JR: And there's also a problem for policy holders that you could have cut their policies values by so much, by the time the company is effectively wound up, that the money that they get back from the compensatory scheme doesn't amount to much.

VT: I quite agree. The compensatory scheme should be thought of as a very, very distant resort and frankly the board thinks that that not something that policy-holders should even contemplate.

JR: So looking forward, what's 2003 going to be like?

VT: We think 2003 will be a lot better. In particular because 2003 should ensure that we are and are going to stay solvent. Secondly, there should be a new sense of stability because members will be satisfied we have provided for all our liabilities that we know about. Possibly we have over provided for some, time will tell. And thirdly, that they may in due course be recoveries from third parties.

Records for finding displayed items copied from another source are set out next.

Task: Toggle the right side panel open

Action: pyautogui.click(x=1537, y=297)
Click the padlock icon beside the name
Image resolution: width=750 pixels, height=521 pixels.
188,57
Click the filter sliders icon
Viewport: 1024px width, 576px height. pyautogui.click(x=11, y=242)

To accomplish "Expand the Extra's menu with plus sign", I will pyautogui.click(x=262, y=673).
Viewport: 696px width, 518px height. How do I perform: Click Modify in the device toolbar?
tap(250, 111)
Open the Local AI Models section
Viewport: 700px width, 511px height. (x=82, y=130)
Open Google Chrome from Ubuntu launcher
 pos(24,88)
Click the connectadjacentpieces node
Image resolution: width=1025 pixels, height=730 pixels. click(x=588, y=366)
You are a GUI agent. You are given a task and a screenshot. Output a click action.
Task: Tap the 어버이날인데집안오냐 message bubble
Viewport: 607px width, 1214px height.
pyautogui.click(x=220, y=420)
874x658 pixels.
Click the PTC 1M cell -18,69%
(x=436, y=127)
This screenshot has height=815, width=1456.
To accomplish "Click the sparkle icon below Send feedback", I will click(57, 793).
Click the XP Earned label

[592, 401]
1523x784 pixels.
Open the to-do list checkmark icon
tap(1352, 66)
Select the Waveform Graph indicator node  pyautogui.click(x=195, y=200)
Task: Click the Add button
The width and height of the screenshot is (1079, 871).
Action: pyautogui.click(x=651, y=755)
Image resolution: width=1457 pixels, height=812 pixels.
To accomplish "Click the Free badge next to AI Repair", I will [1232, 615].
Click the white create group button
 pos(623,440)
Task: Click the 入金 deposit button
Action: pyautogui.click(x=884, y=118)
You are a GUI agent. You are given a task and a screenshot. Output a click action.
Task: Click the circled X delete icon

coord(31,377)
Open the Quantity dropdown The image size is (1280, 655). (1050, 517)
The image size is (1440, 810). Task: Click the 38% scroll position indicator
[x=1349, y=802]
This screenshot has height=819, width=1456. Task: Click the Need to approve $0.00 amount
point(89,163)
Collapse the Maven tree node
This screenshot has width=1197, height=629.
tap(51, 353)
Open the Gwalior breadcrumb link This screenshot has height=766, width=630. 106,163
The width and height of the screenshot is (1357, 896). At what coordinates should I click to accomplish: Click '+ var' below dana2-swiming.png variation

JR: Policy holders have obviously given up the right to sue Equitable Life so in that sense they are entirely dependent on you acting in their best interest when it comes to regulatory failure and addressing it.

VT: And that is a responsibility that the board is fully prepared to carry. We know exactly what we are doing in the policy-holders interests we came into this job with certain ideas with what it would entail. In the event it's been a much harder job than any of us predicted. We won't complain about that it's a fact. But we are carrying on with that job as best as we know how and we will keep doing it until there is this new sense of stability that we are all hoping for very much.

JR: Anne Berry says she feels angry with the government because she wasn't protected; she brought an annuity in 1998 the very time when the government was concerned about Equitable's ability to pay its way

VT: I understand her sense of dismay. We feel very strongly for people in her situation and we will try to do everything we can to help. But whether or not there was government failure is what Lord Penrose is investigating and if their was failure and we do have a claim against government we will of course pursue in her interests and that of all other members.

JR: So you might take the government to court, if Lord Penrose finds that regulation failed.

VT: We will.

JR: You will do that?

VT: We will do that if he finds that it failed and if we are advised that we have a strong case.

JR: The whole government policy of supposedly investing for our own age is in tatters isn't it if we are not protected from mis-selling?

VT: Government policy is clearly under pressure at the moment. We are pretty busy here trying to preserve the Equitable.